In Toronto on Feb. 25, 2021, delivery workers gathered to hand out masks and union gear as part of their campaign to organize app-based couriers for better working conditions. (CUPW)

Couriers organizing for fair working conditions

Delivery workers whose jobs are controlled by apps are working with a major Canadian union to try to press for better working conditions. The couriers organizing the Gig Workers United campaign say the status quo is “simply unsafe and unliveable” and they want employers and legislators to make fundamental changes. 

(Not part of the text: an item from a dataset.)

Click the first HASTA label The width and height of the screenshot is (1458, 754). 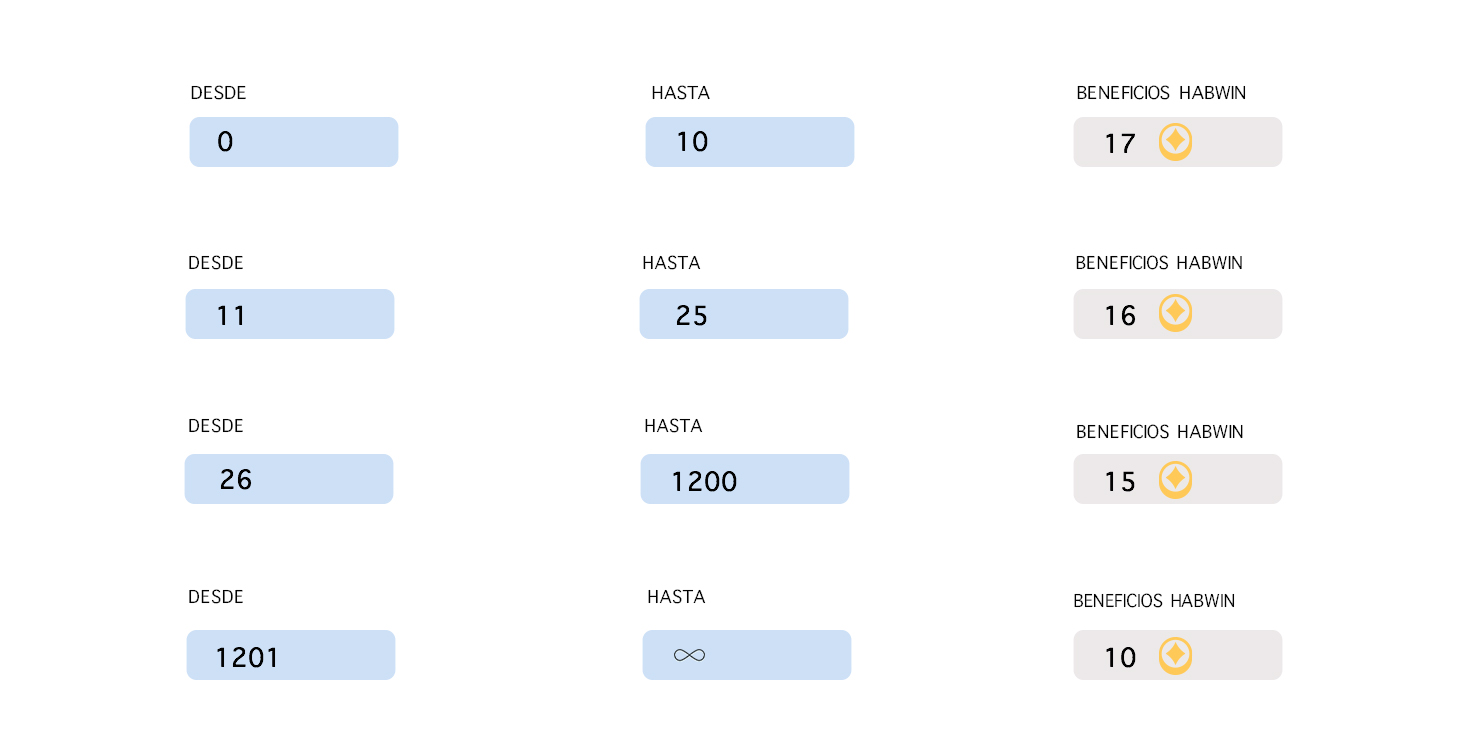[681, 93]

“Our demands are reasonable but our vision is big,” said courier Arash Manouchehrian. “We need liveable wages, and transparency on wages and scheduling. We need health and safety protections, we need bathroom access, warm-ups, breaks, all the things that most of our society expects as basics for all workers. We have rights, and it’s up to us to assert those rights until we get the system fixed.”

Many delivery workers whose jobs are controlled by apps lack health and safety protections. They are being invited to join a Canadian union to fight for employee rights. (iStock)
Unionizing worked once, can work again, say organizers

Two years ago couriers working for the food delivery platform Foodora launched a similar campaign. They won the legal right to join a union and a majority voted yes.  However, Foodora ended up leaving Canada saying its operations there were not profitable.

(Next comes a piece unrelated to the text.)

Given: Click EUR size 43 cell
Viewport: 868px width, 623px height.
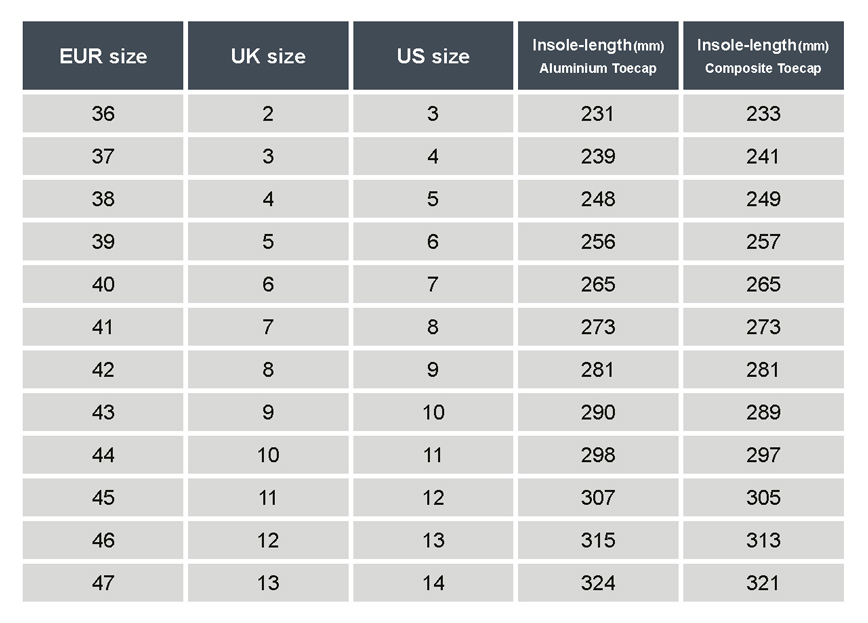Looking at the screenshot, I should [x=103, y=412].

This is not deterring the Gig Workers United campaign organizers who have launched a website and will use social media to reach out to couriers and try to organize them. Over the lunch hour on Feb. 25, 2021, organizers handed out pamphlets and buttons to raise awareness about the campaign. The drive is reaching out to couriers who deliver restaurant meals, groceries, or parcels by bike or vehicle. The campaign has the support of the Canadian Union of Postal Workers (CUPW).

Union lauds rejection of ‘silicon valley’s model of exploitation’

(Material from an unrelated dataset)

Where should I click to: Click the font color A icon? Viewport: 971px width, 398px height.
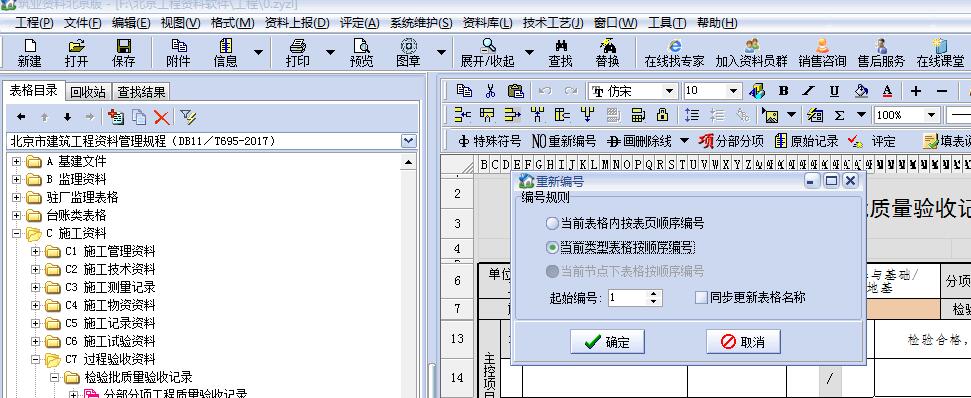(x=887, y=91)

“The couriers have shown that traditional union organizing is possible in this space,” said Jan Simpson, CUPW’s national president. “But they’ve gone farther than that, with community-organizing tactics and collective mutual aid. They’ve formed a worker-led organization that we’re proud to support because their fresh energy and ideas are what it takes to improve working conditions and reject silicon valley’s model of exploitation.”

CUPW represents about 56,000 workers including  postal employees, cleaners, warehouse workers, paramedics, emergency medical dispatchers, printers and others.